| Smoking
Bans Works!
So
why don't Maryland and Virginia have them?
Saturday,
October 14, 2006 Washington
Post
SINCE MARCH, something
has been missing from Scotland's venerable pubs: choking gray clouds
of smoke. This week, only seven months after Scotland's smoking
ban for bars and clubs took effect, a team of scientists at Dundee
University announced that the measure has drastically improved the
health of bar employees. The incidence of smoking-related ailments
in bar staff decreased from 80 percent to under 50 percent in two
months. Employees also had lower levels of nicotine in their blood,
and their lungs got markedly healthier.
After even one case
such as Scotland's, you would think responsible American leaders
would push for smoking bans here -- or at least not block them when
they are proposed.
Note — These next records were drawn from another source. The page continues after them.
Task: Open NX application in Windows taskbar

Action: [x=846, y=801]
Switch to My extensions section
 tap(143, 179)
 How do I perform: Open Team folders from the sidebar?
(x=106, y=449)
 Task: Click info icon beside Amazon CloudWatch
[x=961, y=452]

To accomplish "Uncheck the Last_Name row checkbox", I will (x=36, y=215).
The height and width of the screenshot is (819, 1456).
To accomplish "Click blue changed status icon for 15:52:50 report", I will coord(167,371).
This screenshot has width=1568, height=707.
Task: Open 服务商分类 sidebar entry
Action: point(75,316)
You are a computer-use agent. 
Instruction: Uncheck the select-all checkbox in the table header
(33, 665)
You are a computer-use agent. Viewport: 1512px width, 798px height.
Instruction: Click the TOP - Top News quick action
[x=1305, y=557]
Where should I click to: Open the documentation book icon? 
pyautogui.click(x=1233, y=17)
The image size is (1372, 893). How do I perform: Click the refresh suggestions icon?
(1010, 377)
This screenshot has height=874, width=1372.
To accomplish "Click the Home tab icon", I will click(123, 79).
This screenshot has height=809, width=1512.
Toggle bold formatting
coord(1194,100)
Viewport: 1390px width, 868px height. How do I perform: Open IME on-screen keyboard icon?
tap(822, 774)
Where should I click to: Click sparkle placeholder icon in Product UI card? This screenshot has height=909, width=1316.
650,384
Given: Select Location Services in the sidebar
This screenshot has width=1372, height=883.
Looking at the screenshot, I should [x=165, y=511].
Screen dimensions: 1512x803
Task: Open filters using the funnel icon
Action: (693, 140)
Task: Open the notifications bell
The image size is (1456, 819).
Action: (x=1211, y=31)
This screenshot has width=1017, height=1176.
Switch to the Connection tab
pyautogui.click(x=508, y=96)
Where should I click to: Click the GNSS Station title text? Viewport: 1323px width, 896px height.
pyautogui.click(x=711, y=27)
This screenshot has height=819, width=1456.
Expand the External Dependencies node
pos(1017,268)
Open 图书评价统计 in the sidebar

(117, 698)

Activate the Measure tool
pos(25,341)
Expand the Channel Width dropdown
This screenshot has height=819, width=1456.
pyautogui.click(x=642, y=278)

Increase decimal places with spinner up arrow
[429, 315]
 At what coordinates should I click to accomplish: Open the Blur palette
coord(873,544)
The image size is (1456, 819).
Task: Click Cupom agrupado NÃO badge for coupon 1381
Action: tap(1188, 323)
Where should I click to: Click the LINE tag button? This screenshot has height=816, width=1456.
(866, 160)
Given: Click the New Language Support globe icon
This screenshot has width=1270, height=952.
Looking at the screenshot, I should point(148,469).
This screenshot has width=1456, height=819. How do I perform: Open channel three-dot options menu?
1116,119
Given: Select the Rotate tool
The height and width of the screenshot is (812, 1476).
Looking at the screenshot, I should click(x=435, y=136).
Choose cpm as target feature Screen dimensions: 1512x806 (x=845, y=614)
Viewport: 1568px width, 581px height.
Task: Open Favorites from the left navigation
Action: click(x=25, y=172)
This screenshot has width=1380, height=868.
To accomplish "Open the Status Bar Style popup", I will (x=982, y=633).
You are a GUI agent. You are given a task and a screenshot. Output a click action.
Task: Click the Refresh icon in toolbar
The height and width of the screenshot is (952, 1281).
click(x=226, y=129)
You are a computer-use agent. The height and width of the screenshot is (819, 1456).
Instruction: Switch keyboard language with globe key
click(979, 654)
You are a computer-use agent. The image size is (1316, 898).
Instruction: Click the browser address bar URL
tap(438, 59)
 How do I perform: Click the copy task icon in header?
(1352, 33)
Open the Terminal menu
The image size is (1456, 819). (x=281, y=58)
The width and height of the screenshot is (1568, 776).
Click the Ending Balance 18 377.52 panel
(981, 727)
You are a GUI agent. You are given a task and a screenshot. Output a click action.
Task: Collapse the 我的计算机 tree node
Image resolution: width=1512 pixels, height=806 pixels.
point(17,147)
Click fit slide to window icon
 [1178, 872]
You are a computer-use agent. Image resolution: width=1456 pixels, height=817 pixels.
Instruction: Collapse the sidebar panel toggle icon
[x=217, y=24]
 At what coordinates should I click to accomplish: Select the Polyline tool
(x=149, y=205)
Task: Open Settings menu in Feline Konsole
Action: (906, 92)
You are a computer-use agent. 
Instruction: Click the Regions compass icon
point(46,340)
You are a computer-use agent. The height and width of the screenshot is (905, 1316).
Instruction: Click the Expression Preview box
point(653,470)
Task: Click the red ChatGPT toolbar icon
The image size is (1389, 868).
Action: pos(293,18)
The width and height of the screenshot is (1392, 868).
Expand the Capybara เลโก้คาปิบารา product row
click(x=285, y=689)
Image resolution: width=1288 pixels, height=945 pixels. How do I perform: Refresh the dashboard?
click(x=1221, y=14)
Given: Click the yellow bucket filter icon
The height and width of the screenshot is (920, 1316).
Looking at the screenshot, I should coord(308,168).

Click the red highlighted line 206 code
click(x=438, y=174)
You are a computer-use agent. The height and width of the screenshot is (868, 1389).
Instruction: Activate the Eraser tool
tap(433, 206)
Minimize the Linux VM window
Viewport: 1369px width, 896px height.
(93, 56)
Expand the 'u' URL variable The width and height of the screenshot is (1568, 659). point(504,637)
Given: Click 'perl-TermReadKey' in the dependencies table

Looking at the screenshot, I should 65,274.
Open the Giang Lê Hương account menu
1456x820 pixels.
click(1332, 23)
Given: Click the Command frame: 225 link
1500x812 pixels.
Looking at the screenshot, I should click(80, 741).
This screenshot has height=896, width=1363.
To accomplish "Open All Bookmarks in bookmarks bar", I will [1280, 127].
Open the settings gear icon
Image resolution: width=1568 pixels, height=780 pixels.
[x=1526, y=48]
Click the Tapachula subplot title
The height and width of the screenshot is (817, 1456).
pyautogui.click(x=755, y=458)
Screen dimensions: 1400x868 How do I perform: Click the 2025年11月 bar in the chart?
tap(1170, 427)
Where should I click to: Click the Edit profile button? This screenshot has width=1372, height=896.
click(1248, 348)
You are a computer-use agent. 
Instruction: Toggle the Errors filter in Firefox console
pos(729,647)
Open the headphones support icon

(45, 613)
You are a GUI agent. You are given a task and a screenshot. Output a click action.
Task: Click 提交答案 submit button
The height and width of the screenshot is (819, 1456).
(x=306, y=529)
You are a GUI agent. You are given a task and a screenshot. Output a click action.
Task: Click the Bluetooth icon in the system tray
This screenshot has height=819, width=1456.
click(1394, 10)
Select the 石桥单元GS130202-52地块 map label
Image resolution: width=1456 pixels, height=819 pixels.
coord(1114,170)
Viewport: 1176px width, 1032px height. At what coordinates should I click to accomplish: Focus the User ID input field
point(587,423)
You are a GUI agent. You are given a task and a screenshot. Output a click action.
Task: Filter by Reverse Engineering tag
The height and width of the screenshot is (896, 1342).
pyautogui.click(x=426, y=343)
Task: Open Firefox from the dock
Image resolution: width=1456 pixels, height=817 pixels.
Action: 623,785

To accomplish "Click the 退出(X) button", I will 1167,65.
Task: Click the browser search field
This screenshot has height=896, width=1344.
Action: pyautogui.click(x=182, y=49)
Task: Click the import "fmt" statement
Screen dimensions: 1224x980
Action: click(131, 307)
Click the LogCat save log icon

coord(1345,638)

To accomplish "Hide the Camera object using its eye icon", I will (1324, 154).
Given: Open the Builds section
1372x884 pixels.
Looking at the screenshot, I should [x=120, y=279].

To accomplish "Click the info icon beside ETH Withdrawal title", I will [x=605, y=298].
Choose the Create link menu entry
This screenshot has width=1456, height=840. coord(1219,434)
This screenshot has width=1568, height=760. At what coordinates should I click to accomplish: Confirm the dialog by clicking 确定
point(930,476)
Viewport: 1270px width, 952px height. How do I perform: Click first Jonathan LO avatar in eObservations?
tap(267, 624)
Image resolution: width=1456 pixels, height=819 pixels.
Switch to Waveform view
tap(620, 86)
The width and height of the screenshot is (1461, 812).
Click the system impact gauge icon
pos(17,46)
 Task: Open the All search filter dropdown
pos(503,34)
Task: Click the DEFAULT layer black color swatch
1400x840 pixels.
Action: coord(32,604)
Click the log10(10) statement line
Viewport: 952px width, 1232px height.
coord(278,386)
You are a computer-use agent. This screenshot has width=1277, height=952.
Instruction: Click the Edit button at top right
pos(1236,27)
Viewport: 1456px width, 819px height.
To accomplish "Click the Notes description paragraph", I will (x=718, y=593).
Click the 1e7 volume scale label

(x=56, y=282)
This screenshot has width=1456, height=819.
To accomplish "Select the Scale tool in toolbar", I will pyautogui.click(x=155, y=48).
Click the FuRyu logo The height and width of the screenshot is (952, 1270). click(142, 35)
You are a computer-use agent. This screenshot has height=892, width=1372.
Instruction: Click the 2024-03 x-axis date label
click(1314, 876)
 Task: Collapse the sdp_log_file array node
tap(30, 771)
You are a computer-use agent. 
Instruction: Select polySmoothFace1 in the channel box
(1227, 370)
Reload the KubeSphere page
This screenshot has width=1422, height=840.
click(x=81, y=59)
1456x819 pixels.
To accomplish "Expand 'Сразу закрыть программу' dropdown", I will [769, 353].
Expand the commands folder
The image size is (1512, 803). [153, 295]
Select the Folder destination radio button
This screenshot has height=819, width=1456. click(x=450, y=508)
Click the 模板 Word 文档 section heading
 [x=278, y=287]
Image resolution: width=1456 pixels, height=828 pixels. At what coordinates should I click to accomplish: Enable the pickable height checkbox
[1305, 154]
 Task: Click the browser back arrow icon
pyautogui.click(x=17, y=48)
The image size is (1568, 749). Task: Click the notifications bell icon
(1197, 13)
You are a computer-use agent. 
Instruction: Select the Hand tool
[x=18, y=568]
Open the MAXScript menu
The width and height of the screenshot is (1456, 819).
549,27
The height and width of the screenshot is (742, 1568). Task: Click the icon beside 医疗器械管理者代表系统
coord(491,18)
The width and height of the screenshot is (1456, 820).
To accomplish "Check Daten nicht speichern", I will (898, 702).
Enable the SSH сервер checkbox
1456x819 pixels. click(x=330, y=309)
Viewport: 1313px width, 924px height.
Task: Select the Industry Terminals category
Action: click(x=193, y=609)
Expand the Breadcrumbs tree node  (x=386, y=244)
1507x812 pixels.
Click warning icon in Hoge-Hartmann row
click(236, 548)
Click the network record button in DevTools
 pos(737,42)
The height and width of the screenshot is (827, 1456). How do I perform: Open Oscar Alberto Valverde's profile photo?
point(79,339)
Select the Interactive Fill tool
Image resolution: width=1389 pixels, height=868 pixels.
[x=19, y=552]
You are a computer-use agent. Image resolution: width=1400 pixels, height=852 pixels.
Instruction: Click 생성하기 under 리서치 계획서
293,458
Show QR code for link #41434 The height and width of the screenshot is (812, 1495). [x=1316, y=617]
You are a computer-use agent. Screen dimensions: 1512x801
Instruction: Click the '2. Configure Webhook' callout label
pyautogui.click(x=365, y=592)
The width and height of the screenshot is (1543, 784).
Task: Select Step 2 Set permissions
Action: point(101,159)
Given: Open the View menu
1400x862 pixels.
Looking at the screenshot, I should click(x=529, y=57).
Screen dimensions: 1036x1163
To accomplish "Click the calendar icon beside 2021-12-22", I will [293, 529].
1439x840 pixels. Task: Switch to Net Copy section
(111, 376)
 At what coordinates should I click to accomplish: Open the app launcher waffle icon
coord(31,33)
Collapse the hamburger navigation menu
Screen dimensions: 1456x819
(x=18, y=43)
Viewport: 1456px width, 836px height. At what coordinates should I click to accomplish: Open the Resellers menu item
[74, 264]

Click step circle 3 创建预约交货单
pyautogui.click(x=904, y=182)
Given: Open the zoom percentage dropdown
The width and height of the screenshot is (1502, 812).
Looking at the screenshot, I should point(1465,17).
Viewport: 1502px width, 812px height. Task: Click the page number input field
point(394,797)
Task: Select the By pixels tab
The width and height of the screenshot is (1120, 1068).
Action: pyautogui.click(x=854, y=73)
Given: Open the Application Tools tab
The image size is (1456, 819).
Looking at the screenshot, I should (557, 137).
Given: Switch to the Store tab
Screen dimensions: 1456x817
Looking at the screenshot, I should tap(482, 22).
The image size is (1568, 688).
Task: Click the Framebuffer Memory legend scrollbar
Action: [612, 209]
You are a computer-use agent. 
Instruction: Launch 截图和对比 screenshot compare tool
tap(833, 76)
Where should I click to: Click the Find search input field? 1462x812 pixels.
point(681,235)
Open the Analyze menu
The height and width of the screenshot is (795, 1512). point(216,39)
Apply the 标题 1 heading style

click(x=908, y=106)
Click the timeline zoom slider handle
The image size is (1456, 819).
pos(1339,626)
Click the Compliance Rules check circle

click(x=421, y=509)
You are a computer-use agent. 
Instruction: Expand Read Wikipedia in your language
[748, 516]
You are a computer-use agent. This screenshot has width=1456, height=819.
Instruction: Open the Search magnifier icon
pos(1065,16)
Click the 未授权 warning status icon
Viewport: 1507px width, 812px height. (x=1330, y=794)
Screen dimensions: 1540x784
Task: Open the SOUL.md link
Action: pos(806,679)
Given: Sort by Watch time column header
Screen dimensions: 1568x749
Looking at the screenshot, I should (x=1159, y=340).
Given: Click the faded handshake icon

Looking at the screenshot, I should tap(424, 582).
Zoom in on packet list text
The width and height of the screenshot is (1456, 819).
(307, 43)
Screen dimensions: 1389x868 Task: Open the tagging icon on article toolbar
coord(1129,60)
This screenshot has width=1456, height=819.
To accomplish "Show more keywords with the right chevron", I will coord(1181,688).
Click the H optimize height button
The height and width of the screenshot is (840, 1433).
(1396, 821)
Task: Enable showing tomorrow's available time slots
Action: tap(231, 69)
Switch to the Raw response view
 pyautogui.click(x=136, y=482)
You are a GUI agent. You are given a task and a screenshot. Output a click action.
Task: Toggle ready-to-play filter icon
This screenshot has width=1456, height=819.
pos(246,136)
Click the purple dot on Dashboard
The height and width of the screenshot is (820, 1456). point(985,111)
But Washington-area residents need only look
as far as Annapolis and Richmond, where bills to forbid smoking
in public workplaces failed this year, to find just the opposite:
harmful political opposition to smoking bans tinged with knee-jerk
rhetoric and a paucity of facts.
The science is clear.
In Ireland, where critics insisted a smoking ban would be unenforceable,
a highly successful two-year-old prohibition has improved the health
of bartenders, encouraged addicts to quit and earned the support
of about 80 percent of smokers in the country. On this side of the
Atlantic, a landmark surgeon general's report released this summer
detailed not only the health benefits of smoking bans in the United
States but also the inadequacy of half-measures favored by the hospitality
industry and its supporters. The study concluded, for example, that
ventilation systems designed to separate the air that circulates
in smoking and nonsmoking areas of bars and restaurants do not protect
customers from secondhand exposure.
To counter these
findings, many bar and restaurant owners claim that forcing smokers
to light up outside will hurt business. But the surgeon general's
report indicates that bans actually increase patronage. Other critics
of smoking prohibitions like to confuse a straightforward question
of public health policy with issues of deprived liberty. A spokesperson
for Maryland Gov. Robert L. Ehrlich Jr. claimed this year that the
law proposed for the state would have infringed "upon the personal
choices of the people of Maryland."
Yet the freedom to
light up anywhere you please is not so sacred that bartenders and
bar patrons alike must tolerate chronic ailments to protect it.